Some investors expect Ben Bernanke to announce this week that the Federal Reserve will begin tapering its massive bond-buying program, but one analyst isn't so sure. He says the timing of the taper doesn't matter so much anyway.
"First of all it's our base-case expectation that the Fed begins reducing its bond purchases in November and really finishes them by about July 2014 or so," said Guy LeBas, fixed income strategist at Janney Montgomery. "And the key here is we know where our starting point is. Today the Fed is buying about $85 billion worth of bonds a month. We know where our ending point is. By mid-2014 they plan on buying zero dollars of bonds per month. So if you take that start and that end, it really doesn't matter all that much whether they start reducing ... purchases in September at a slow pace or purchases in November at a little bit of a faster pace," LeBas said.
Either way, tapering is already priced into the bond market and bond durations should be more of a concern for investors, LeBas said.

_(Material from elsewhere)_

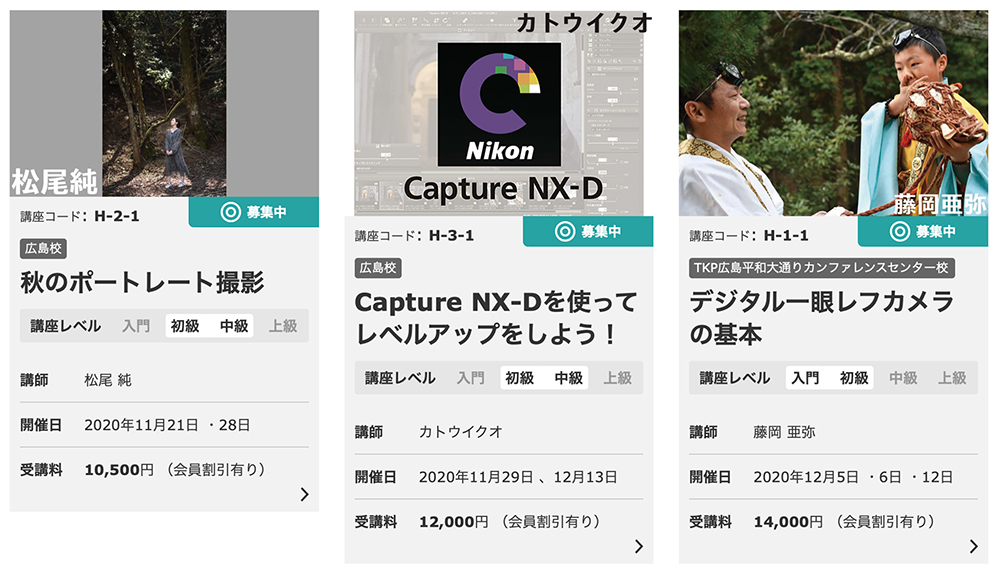Open the Capture NX-D course via its chevron arrow

pyautogui.click(x=639, y=546)
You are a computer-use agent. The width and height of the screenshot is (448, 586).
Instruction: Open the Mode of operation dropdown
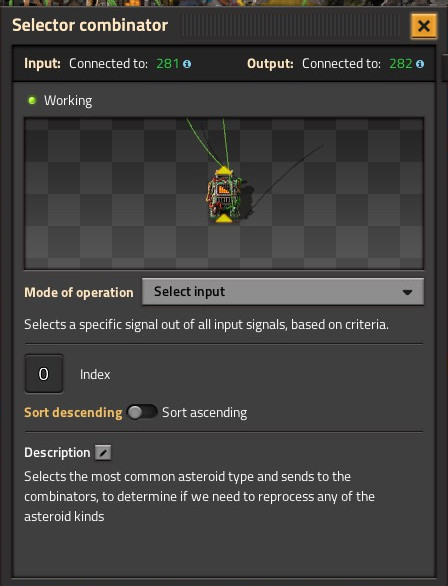point(283,292)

The duration of a bond, or the time until it reaches maturity, essentially dictates volatility since the market price of a bond changes with interest rates, and bonds with longer durations tend to be more sensitive to interest rate swings, LeBas told “Big Data Download.”
"Because of the volatility that's entered into the markets recently, it's our recommendation that investors look to shorten up and take a look at some of those sort of safe-haven shorter-term areas in the bond markets," said the strategist, who says 3-year corporate bonds are an investor's best bond bet.